Her heart broke fresh when she could see the vividness of the scar over his left eye and when she saw the burns where Deizhoun's lightning had entered his body. She could see a light scratch on his right cheek and ran her finger gently over it.
She looked down at her own hand, but the earth content in her own body was still hidden to her—or at least was not nearly as visible as what she could see when she looked at Zuko. Granted the image she received of him was not nearly as intense as that of the stone floor or even the metal bowl she could see on the shelf; even gan trees showed up more intensely. But that didn't change the fact that she could see him.
It was with delight that she saw his eyes flutter open—really saw it—not just felt the vibrations transmitted through a stone floor or a metal bracelet. "Hey, baby," she said softly, rubbing his cheek with the backs of her fingers.
"What happened?" he asked, his voice hoarse.
"You intercepted a lightning bolt meant for Zhiang," she replied softly.
"Wow. It's a wonder it didn't kill me," he breathed, then gave her a little smile. "After I fought Azula, Uncle told me I'd created too open a path to my heart. No more lightning bending for me."
Toph could not believe her ears. He'd deliberately intercepted that lightning bolt knowing it would probably be the death of him. What in his mind made Zhiang's life worth his? How dare he put her through this kind of pain and misery—on purpose?!?
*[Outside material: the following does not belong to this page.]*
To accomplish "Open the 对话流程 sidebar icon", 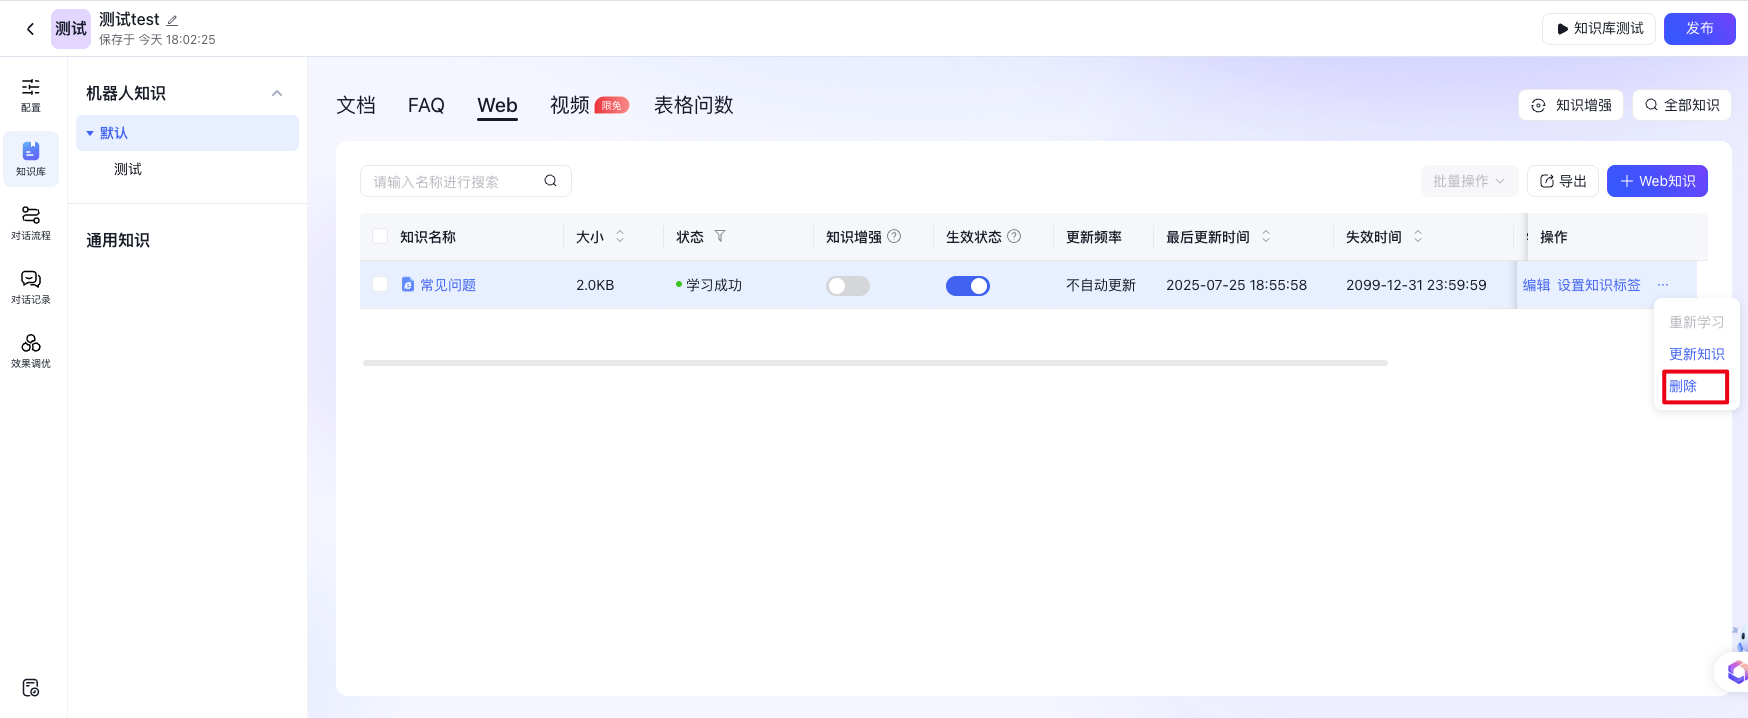I will tap(31, 222).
Her grip on his hand tightened in anger and fear and grief. "You stupid idiot!" she screamed at him. "You did die! I nearly lost my mind over you! What makes you think that Zhiang's life is worth more to him than your life is to me?!?" With some small degree of satisfaction, she realized that the look she was actually seeing on his face was shock. Good. He needed a little shock.
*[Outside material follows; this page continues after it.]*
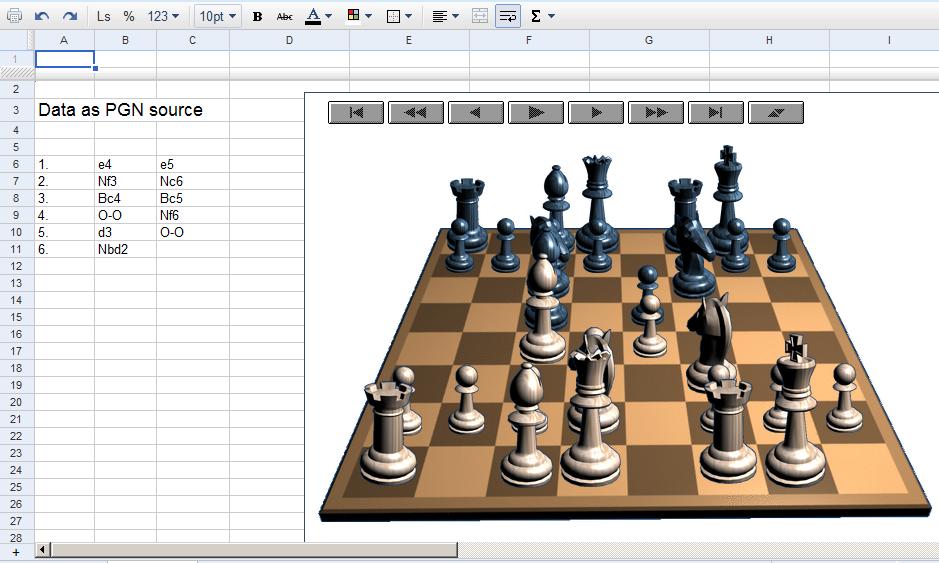Screen dimensions: 939x563
Task: Select cell containing Nbd2
Action: 124,249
Then she realized that she was screaming at him. He was just barely outside death's door. Her screaming at him could kill him—again!
She took a deep breath and forced herself to loosen the deathgrip she had on his hand. Then in a much calmer tone of voice she continued, "When I got to you and your heart wasn't beating, I thought I would die too. I never want to be without you, so I hope you meant it when you said you loved me because you're never going to get rid of me." She ran her fingers through his hair and down his cheek to his jaw. Then she kissed him. "I love you, Zuko. I love you with my entire heart. I will never stop loving you," she promised. "But if you ever scare me like that again, I swear I will kill you myself."
With her newly enhanced bending sight, she watched his expression change. She guessed it went from shock to mystified to glad to shock to understanding, but she was new to reading expressions and couldn't say for certain. At any rate, Zuko pulled her down into his arms and held her. She didn't have any tears left, but she cried anyway.